Sebagai tanggapan, Woori Financial telah menyiapkan langkah-langkah seperti penyeimbangan kembali aset, peningkatan model penilaian kredit grup, dan pemantauan tumpang tindih investasi pada perusahaan yang sama. Mereka juga berencana untuk meningkatkan manajemen risiko dengan memanfaatkan AI. Rencananya, agen AI akan diimplementasikan terlebih dahulu di sektor kredit korporasi untuk digunakan dalam pemilihan target dukungan, verifikasi dokumen, dan manajemen pasca-kredit.
Melalui investasi besar-besaran ini, Woori Financial tampak aktif mengikuti arah kebijakan pemerintahan Lee Jae-myung. Hari pengumuman Proyek Pertumbuhan Bersama Masa Depan Woori Financial bertepatan dengan pertemuan pertama Ketua Komisi Jasa Keuangan yang baru, Lee Eok-won, dengan 20 kepala bank setelah ia menjabat. Pada hari itu, Ketua Lee mendorong bank untuk melakukan transisi ke keuangan produktif dan berpartisipasi dalam pendanaan.
Fakta bahwa Ketua Im Jong-ryong mengumumkan proyek jangka panjang yang disesuaikan dengan kebijakan pemerintah menjelang akhir masa jabatannya juga menarik perhatian. Biasanya, pergantian pimpinan perusahaan induk keuangan dipengaruhi oleh pergantian pemerintahan. Tidak jarang terjadi kasus di mana pimpinan mengundurkan diri dari 'perpanjangan jabatan otomatis' karena tekanan otoritas keuangan.
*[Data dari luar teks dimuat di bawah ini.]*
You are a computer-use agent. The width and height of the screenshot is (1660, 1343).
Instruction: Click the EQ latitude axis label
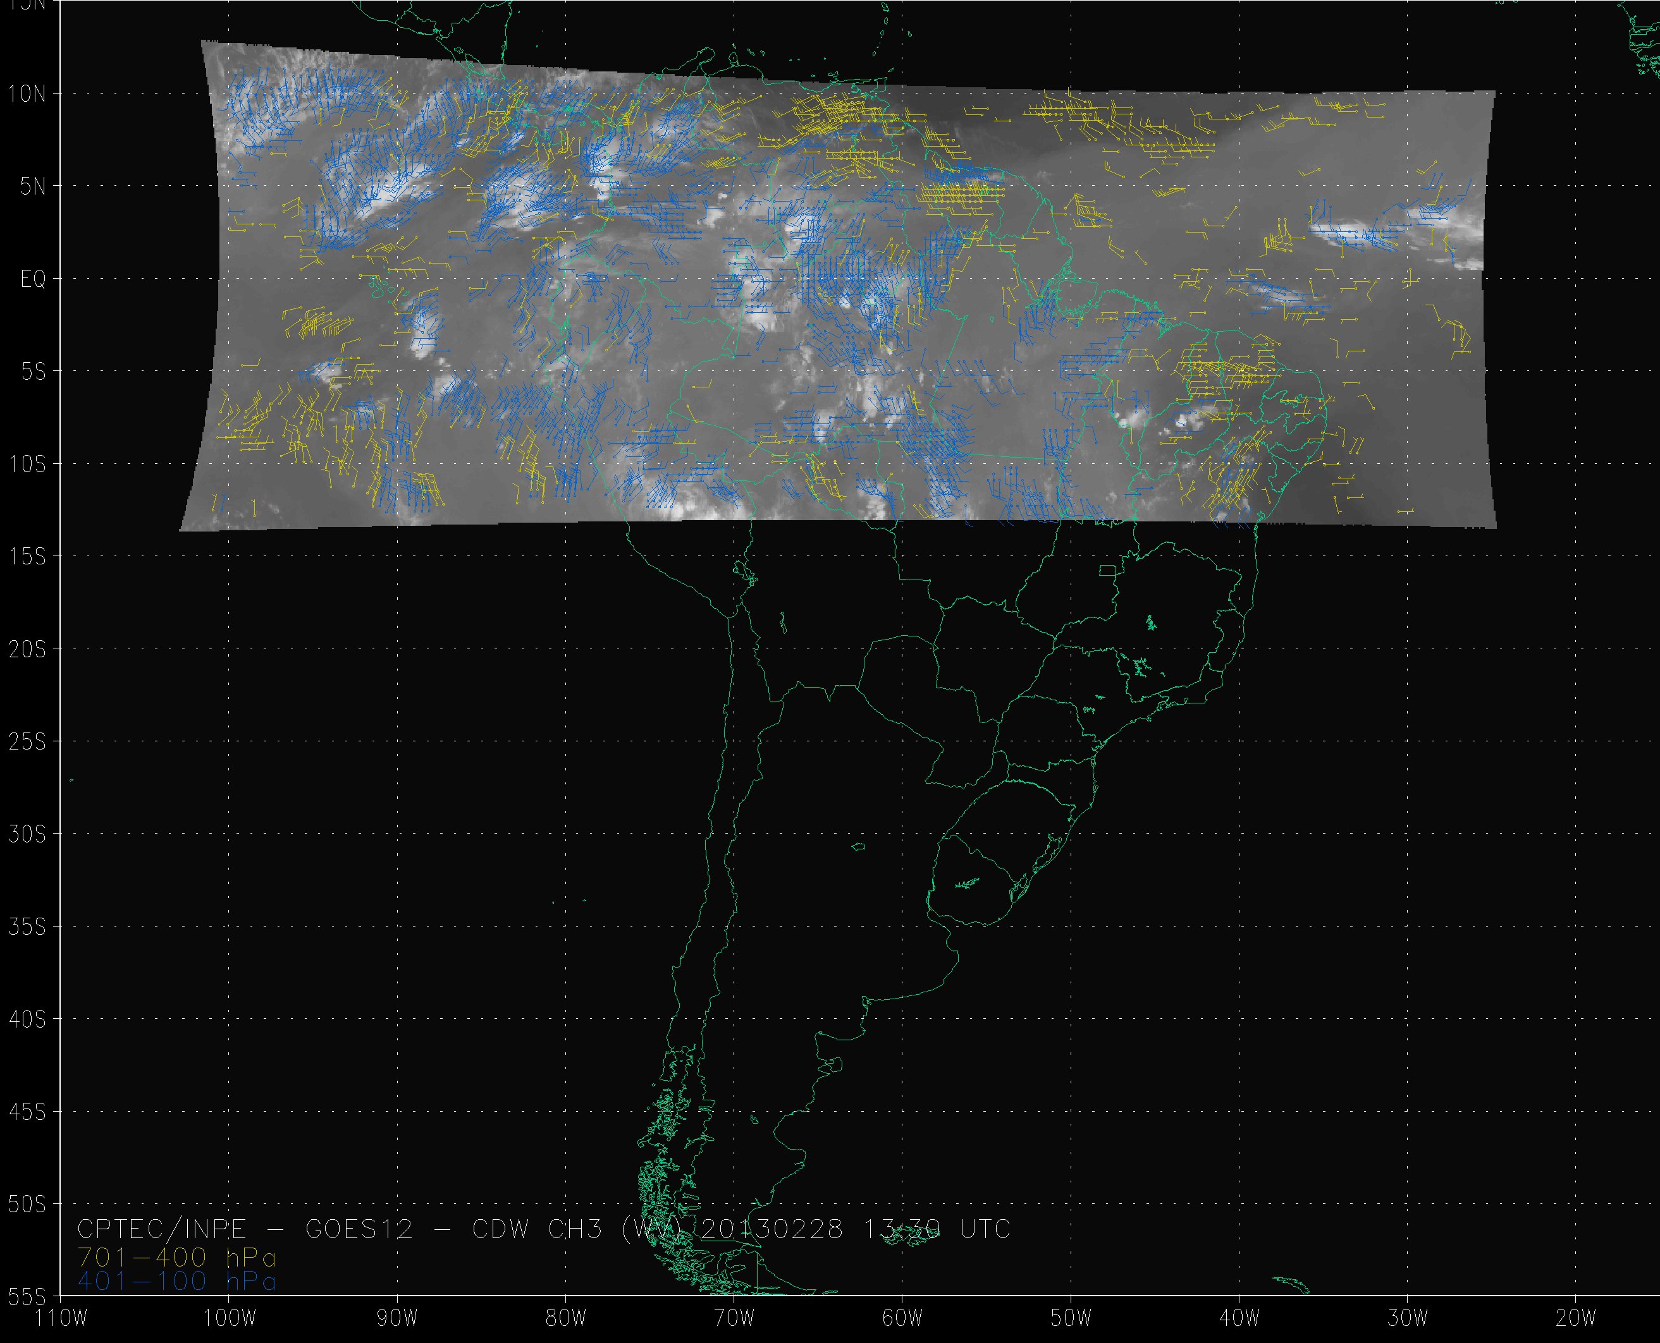coord(33,279)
Ketua Im Jong-ryong sendiri menjabat pada Maret 2023 setelah perombakan personel dari pemerintahan sebelumnya. Meskipun diperkirakan akan menjabat kembali setelah masa jabatan 3 tahunnya berakhir, namun karena perubahan pemerintahan yang terjadi lebih awal akibat situasi darurat militer, kepastian mengenai perpanjangan masa jabatannya menjadi tidak jelas.
Meskipun ia telah mencapai keberhasilan dalam menyelesaikan sistem grup keuangan komprehensif dengan mengakuisisi perusahaan sekuritas dan asuransi selama masa jabatannya, insiden keuangan dan kasus pinjaman ilegal yang menjadi 'faktor pengurangan nilai' tetap menjadi poin penting. Dalam pengarahan tersebut, Ketua Im Jong-ryong menunjukkan tekadnya dengan mengatakan, "Woori Financial Group, yang telah memimpin modernisasi dan industrialisasi Korea selama 126 tahun, akan mempromosikan proyek ini dengan rasa tanggung jawab dan ketulusan agar dapat berkontribusi pada pemulihan dan pertumbuhan ekonomi Republik Korea."